An exact copy of every line from the one holding "Click info icon beside Matching Logic" to the end of the entries below is required; leave the pictures out.

*** Opening EXERCISE DATA ***

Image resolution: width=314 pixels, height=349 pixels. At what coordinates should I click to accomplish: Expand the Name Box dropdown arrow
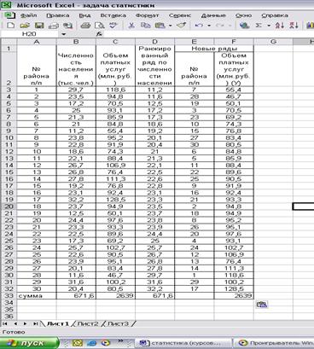[x=64, y=34]
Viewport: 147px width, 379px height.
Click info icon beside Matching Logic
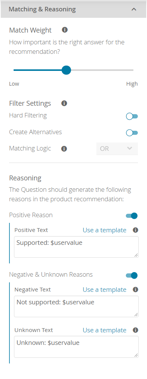click(64, 149)
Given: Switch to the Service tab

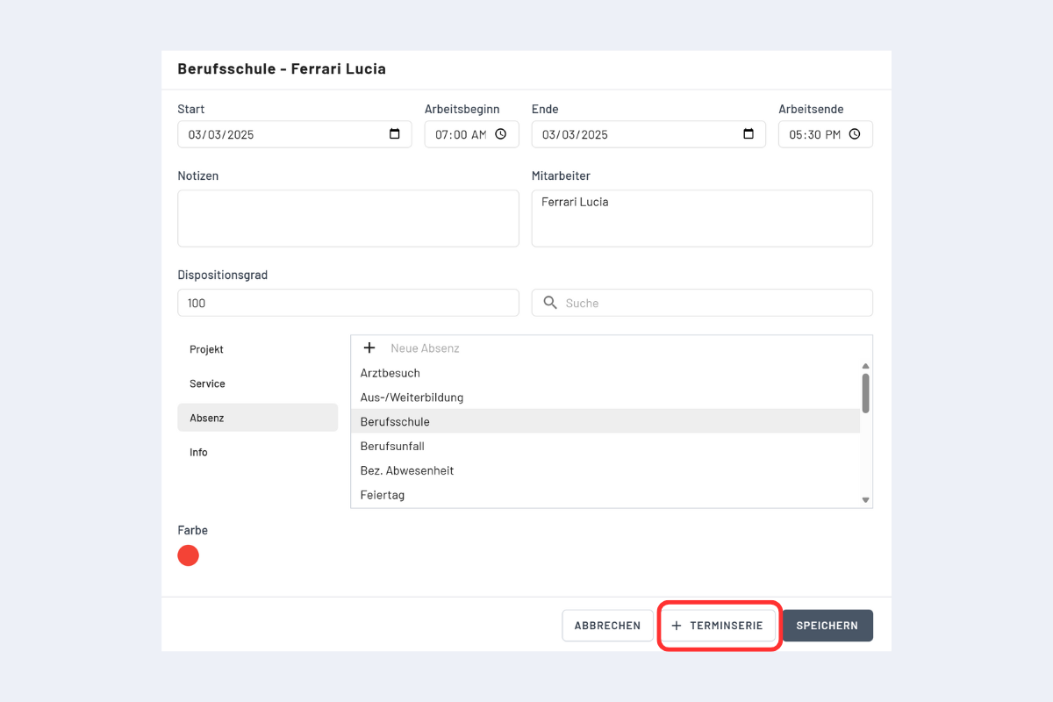Looking at the screenshot, I should (x=208, y=383).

*** Closing EXERCISE DATA ***

PROBLEM SOLUTION>
Click info icon beside Matching Logic
click(64, 149)
Given: Switch to the Service tab

Looking at the screenshot, I should (x=208, y=383).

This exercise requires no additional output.